Hybrid winter barley has earned its place in the rotation for one Suffolk grower this season by out-yielding conventional varieties to get within touching distance of 10t/ha.

Although seed costs alone were in the region of £100/ha with a dual-purpose seed dressing, Ben Larter, partner at Plant Larter Farms, said that the variety’s superior vigour justified the additional spend and resulted in the increased yield.

Although the crop looked good before harvest, he said he was pleasantly surprised with the weighbridge verified yield of 9.8t/ha across the 55ha of Bazooka planted.

See also: Harvest 2017: The 5 top-yielding winter barley varieties

The 1,600ha operation has soil types ranging from light, blowing sand through to heavy clays, he explained, with the crop drilled into the more marginal land where there was a blackgrass issue.

Faster recovery

The crop recovered more quickly in the spring than its conventional equivalents and he said it coped better with the dry conditions during March and April, allowing it to out-compete blackgrass more effectively.

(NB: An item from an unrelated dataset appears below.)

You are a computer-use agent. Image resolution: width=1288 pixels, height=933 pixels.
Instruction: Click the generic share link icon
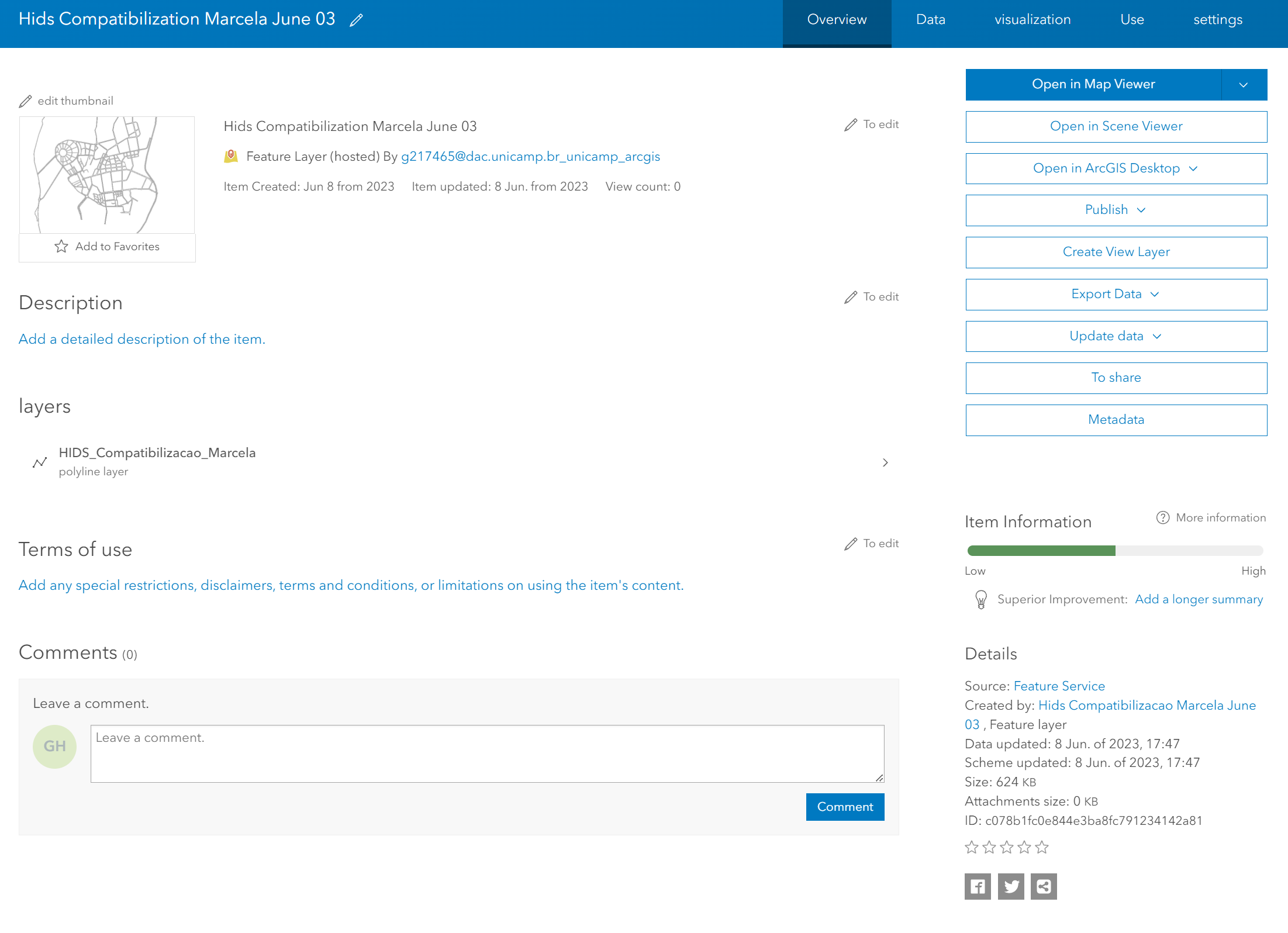(1044, 886)
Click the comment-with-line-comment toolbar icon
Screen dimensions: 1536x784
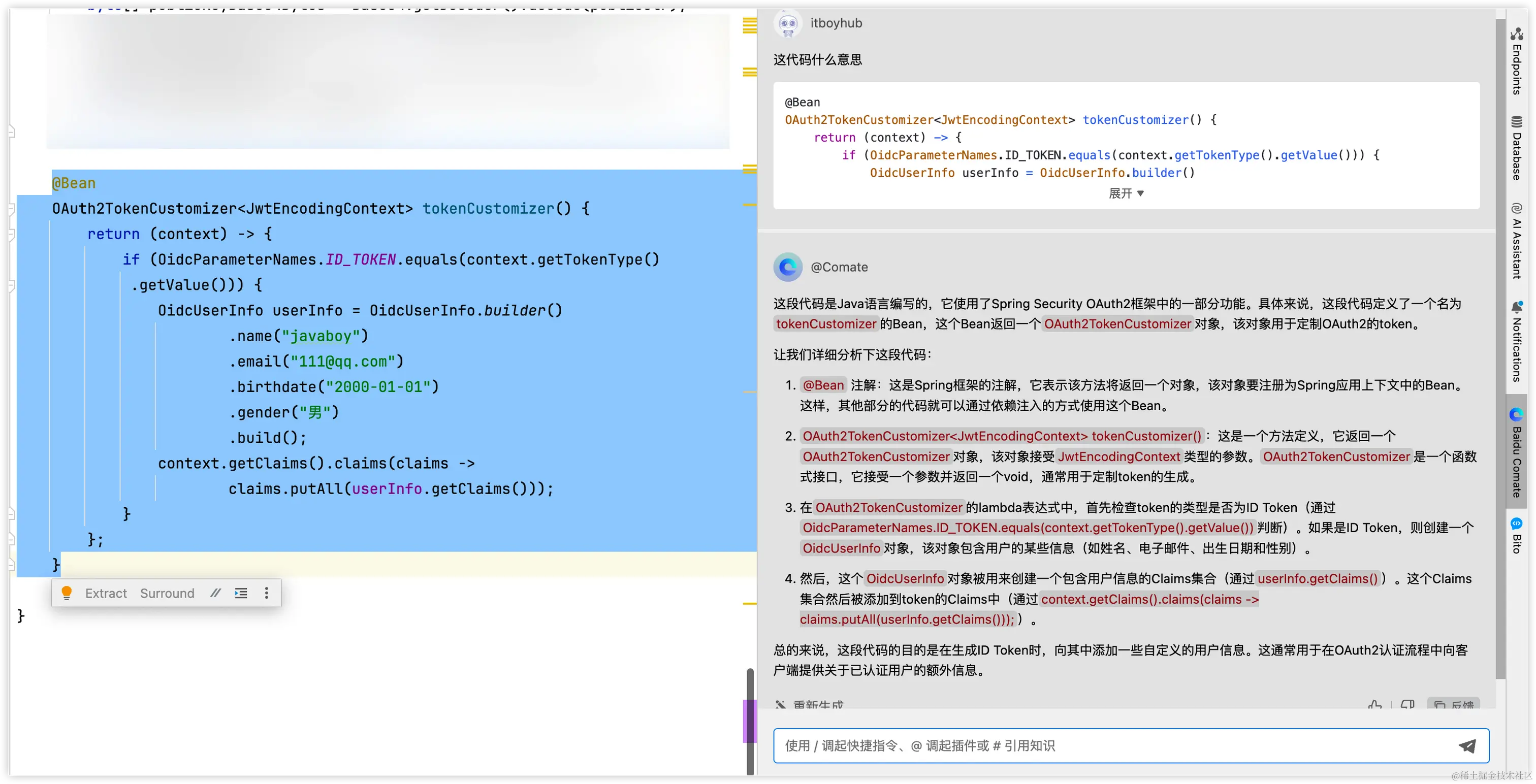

He pushed the variety hard, putting on all of the 200kg/N/ha post-emergence alongside a robust plant growth regulation programme to combat Bazooka’s tendency to grow tall, with the AHDB Recommended List putting it at 111cm with PGR.

“We did have a bit go over this year,” Mr Larter said, but with plenty of farmers in the area wanting straw he said a tall variety isn’t a big problem for him providing it can be managed effectively.

This is their second season of growing hybrid barley after trying a small amount of Volume last year, which Mr Larter said “didn’t set the world on fire”.

He plans to grow a larger percentage of his 170ha of winter barley as hybrids next year, but said that he will continue to keep an open mind, as conventional varieties continue to improve their performance year on year.